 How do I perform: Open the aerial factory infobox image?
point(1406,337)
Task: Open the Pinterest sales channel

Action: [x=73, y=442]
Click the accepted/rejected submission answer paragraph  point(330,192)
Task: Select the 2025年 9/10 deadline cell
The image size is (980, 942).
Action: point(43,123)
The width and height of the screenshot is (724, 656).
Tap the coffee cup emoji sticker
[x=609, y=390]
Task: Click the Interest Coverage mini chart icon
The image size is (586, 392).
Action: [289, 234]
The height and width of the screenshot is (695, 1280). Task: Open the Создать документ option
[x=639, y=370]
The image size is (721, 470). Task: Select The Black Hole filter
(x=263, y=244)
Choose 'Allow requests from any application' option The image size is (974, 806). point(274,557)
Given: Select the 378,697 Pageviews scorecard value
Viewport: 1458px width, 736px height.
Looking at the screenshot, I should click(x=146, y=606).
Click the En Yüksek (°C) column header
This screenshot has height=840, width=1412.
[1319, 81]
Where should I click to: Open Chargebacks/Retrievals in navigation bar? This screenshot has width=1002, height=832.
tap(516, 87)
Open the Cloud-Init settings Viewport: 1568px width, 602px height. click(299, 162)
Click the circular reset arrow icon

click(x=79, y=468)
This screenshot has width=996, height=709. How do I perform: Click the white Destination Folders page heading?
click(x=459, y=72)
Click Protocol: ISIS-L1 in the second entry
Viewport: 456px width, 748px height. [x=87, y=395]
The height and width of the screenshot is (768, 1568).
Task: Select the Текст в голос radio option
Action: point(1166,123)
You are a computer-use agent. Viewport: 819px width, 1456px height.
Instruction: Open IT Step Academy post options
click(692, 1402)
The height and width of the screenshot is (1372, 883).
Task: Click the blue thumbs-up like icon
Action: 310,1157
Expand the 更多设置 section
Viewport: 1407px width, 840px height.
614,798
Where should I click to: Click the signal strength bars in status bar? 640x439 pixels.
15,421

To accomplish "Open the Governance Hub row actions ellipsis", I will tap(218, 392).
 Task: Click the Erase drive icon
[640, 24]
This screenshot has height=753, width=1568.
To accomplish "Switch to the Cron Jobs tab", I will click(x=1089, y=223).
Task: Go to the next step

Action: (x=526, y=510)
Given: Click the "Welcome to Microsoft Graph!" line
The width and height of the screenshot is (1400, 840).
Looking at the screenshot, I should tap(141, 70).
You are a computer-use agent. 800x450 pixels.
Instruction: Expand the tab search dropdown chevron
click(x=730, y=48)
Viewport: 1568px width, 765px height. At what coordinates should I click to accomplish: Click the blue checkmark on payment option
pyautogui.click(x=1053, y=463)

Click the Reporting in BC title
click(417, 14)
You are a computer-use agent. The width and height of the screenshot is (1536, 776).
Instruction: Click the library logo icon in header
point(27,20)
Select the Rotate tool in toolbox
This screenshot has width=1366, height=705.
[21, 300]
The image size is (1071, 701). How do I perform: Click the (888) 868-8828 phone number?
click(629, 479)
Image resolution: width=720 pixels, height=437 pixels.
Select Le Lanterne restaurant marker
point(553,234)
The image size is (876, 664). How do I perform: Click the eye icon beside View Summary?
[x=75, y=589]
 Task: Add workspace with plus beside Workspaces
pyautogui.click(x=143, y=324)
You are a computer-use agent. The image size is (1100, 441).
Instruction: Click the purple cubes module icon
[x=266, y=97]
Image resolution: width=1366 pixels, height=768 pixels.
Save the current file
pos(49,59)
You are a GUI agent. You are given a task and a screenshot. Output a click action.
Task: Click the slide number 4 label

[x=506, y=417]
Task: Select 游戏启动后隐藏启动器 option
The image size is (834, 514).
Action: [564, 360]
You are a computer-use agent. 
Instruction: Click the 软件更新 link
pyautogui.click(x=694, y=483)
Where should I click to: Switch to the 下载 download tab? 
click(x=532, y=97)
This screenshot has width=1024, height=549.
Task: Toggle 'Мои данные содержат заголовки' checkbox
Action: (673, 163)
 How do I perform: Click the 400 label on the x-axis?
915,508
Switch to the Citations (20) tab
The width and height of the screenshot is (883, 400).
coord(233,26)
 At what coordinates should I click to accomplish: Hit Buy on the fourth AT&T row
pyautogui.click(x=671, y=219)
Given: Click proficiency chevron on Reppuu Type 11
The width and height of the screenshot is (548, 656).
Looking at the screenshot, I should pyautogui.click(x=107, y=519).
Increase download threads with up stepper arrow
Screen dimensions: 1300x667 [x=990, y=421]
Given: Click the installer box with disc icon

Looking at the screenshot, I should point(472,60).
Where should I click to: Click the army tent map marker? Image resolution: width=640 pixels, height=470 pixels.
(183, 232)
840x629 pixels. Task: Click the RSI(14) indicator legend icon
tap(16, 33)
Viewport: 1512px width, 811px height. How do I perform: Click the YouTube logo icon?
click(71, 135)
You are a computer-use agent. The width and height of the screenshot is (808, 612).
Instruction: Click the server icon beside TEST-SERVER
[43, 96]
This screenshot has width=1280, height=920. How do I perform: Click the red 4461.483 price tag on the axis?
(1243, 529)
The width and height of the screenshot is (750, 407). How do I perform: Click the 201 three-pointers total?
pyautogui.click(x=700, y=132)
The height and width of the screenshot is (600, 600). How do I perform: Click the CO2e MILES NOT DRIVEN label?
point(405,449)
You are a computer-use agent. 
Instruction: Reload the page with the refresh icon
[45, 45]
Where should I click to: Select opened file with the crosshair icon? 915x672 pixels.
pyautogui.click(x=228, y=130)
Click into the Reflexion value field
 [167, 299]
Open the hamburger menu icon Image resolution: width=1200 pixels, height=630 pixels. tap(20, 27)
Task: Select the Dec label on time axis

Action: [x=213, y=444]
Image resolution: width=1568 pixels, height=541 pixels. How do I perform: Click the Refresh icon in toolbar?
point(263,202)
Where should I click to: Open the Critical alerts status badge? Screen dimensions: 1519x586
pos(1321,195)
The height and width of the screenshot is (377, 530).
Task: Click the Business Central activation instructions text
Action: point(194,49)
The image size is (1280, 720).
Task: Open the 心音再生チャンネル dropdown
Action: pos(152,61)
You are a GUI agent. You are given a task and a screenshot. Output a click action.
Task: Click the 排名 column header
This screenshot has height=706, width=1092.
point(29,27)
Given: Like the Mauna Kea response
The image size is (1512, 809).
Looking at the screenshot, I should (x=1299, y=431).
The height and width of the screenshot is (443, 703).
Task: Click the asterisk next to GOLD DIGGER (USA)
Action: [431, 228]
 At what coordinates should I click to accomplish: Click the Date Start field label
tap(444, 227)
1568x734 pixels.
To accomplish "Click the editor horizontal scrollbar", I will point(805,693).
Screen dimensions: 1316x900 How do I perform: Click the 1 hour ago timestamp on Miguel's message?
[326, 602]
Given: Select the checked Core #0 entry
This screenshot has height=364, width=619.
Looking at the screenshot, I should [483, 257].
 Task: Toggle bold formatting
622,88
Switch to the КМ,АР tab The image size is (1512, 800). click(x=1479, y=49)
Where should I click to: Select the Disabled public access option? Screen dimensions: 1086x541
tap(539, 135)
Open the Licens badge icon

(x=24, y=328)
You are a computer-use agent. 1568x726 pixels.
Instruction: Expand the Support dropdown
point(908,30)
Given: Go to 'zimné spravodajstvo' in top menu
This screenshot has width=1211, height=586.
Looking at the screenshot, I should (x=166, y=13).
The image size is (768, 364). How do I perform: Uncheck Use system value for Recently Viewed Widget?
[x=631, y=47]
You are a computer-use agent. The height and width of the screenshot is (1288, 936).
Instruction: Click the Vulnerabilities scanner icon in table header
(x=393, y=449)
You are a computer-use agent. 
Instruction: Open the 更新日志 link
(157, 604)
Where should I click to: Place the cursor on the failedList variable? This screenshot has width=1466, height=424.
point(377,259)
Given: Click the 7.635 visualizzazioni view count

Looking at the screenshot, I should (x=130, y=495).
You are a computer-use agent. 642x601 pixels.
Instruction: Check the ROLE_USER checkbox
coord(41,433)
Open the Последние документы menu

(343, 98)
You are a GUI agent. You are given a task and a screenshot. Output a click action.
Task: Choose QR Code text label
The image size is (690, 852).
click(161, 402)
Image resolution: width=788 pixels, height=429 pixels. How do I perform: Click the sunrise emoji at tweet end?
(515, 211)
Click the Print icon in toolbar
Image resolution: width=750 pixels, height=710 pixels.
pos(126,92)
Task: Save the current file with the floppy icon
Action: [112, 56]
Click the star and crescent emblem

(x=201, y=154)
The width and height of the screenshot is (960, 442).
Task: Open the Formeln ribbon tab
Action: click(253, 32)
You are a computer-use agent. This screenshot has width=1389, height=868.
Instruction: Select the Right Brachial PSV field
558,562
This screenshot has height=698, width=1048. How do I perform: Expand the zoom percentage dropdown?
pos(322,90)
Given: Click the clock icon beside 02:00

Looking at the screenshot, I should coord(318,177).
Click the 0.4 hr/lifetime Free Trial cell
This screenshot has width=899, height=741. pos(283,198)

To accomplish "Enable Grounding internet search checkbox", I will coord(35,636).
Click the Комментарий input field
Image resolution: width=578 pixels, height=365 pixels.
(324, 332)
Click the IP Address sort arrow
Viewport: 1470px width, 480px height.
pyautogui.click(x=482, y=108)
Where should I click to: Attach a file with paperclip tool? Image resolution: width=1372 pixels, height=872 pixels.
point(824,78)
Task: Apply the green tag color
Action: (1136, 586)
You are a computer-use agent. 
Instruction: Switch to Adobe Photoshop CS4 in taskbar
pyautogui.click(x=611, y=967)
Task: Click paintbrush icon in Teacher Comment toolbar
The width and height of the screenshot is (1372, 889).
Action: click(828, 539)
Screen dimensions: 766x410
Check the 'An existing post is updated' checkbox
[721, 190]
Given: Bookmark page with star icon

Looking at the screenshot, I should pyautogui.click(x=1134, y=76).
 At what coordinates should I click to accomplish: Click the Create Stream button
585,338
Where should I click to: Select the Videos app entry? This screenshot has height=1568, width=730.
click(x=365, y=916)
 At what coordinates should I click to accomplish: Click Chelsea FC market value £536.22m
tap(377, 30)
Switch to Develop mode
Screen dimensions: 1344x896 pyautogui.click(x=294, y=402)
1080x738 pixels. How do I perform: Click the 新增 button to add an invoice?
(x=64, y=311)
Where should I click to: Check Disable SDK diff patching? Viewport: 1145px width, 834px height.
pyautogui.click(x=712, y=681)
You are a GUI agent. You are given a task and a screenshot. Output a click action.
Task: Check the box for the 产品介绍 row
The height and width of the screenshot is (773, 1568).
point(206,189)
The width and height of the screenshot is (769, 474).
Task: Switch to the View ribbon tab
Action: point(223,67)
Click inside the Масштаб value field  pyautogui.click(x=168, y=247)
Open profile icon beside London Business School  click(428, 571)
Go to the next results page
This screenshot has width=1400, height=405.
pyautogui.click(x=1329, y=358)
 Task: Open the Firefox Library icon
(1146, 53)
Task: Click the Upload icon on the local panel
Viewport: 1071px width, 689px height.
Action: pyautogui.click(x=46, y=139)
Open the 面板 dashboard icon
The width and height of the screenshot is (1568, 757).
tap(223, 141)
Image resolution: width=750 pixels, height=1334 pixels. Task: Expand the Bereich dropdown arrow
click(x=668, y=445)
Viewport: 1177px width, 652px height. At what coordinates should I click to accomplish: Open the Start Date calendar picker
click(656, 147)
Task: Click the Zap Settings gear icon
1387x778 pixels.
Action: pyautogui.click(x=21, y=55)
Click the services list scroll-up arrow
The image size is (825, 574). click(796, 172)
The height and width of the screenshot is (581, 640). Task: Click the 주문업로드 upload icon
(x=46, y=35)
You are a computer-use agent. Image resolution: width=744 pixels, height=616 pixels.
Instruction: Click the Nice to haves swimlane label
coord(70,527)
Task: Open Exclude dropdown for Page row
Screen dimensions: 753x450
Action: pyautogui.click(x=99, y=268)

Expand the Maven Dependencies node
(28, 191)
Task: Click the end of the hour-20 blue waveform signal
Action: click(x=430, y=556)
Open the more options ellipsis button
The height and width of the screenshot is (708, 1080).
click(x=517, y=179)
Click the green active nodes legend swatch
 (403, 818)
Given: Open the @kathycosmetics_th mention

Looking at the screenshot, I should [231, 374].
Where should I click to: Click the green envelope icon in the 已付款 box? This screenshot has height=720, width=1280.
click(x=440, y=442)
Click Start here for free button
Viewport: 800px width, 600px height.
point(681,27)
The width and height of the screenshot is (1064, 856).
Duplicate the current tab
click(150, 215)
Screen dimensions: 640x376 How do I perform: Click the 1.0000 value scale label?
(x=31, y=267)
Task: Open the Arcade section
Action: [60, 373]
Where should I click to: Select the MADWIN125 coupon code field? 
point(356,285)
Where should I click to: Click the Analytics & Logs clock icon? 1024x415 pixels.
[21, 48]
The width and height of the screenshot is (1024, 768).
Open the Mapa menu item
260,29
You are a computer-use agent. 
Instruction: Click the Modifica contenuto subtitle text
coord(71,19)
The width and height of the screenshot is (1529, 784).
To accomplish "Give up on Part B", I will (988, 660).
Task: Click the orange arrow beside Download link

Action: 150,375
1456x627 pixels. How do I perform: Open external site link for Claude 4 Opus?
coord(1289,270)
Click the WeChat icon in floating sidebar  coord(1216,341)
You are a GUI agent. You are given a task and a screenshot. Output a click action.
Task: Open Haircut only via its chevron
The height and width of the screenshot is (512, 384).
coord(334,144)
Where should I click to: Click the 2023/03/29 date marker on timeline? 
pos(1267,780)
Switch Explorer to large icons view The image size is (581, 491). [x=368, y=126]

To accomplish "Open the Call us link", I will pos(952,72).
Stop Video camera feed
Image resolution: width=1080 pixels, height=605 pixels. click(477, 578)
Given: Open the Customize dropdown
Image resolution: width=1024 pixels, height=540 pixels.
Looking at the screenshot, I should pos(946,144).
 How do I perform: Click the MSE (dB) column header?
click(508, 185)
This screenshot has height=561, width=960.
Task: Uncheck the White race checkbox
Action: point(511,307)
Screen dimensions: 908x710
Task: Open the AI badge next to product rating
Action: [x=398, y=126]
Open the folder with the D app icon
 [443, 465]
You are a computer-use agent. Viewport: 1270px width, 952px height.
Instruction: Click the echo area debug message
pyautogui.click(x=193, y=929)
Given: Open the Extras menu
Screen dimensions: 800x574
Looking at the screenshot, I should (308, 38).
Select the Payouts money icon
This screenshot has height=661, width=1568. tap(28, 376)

### [What is expected]
Wherever the string "ellipsis" appears in the listing above, show the whole line.

### [Exercise answer]
To accomplish "Open the Governance Hub row actions ellipsis", I will tap(218, 392).
Open the more options ellipsis button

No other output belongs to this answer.